▶ [Passage to read]
******

Click to Subscribe
'Her Favors Were Not Hers to Dispense'
Captive of Gor by John Norman, Review by Lili Hun
© 2017 Lili Hun
MAY/1/17
The Chronicles of Counter-Earth VOLUME 7
By John Norman, a Del Ray Book, published by Ballantine Books, copyright 1972.
John Norman's story of Elinor Brinton, a woman abducted from Earth and taken to the planet of Gor, recounts her journey from arrogant Earth girl, forever looking down her high-society nose to humbled slave girl, who is finally disabused of her inflated self concept four chapters before the end of the book. She is the proverbial "piece of work," as we say here in Baltimore—self-aggrandizing, coldly calculating with no concern for those around her, and will lie, steal and deceive when she doesn't think she will get caught. Her character development can be painful to watch at times when the reader can predict that her choices will only bring more misery down on her head. But, that only shows reader investment in the story, and John Norman is an engaging writer who wrote what became a page turner for me. This is the first book of his that I've read.
The story is spoken in her voice, and except for the brief epilogue, entirely from her perspective. It may be difficult for a male writer to write from within a woman's head for 365 pages. The style seemed a little repetitive, but then again, our thoughts are repetitive. However, I would expect Elinor, a college-educated girl to have a somewhat less redundant writing style in the telling of her own tale, made more obvious because I read the first seven chapters aloud (to James), before I decided that I had to continue reading—no pun, it was a captivating story—without him or suffer from an itching curiosity until I did.

******

▶ [Data shown]
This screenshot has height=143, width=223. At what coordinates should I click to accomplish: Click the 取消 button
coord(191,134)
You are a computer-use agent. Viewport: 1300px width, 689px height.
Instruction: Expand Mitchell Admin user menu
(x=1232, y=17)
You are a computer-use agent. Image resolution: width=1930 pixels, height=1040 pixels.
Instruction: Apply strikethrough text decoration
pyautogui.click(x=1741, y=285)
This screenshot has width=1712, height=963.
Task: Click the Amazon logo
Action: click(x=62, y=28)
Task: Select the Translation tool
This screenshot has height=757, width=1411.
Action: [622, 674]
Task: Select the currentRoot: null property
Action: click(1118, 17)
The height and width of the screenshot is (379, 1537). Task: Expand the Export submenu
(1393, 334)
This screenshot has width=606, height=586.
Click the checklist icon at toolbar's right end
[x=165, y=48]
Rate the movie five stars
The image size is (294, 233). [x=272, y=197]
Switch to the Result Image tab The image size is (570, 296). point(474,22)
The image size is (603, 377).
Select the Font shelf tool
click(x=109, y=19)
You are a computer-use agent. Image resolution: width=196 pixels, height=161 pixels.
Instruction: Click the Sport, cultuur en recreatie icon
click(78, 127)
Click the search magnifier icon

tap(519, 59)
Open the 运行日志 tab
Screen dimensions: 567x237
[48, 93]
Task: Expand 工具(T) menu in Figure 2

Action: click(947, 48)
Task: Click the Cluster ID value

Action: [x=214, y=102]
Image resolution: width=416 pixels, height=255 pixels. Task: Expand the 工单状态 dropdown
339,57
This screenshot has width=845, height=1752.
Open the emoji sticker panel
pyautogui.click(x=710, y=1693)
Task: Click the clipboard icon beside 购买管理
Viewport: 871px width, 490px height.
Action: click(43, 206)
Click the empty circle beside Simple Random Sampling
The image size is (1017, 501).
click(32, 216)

******

▶ [Written instruction A] How would you say "The style seemed a little repetitive, but then again, our thoughts are repetitive." in Spanish, from the Captive of Gor review?
▶ [Written instruction B] In the Captive of Gor review, why does the reviewer expect Elinor's telling of her tale to be less redundant, and what made the redundancy more obvious? Answer in one to three sentences.

▶ [Correct output A] El estilo parecía un poco repetitivo, pero, por otra parte, nuestros pensamientos son repetitivos.

▶ [Correct output B] The reviewer expects a less redundant style because Elinor is a college-educated girl. The redundancy was more obvious because the reviewer read the first seven chapters aloud to James.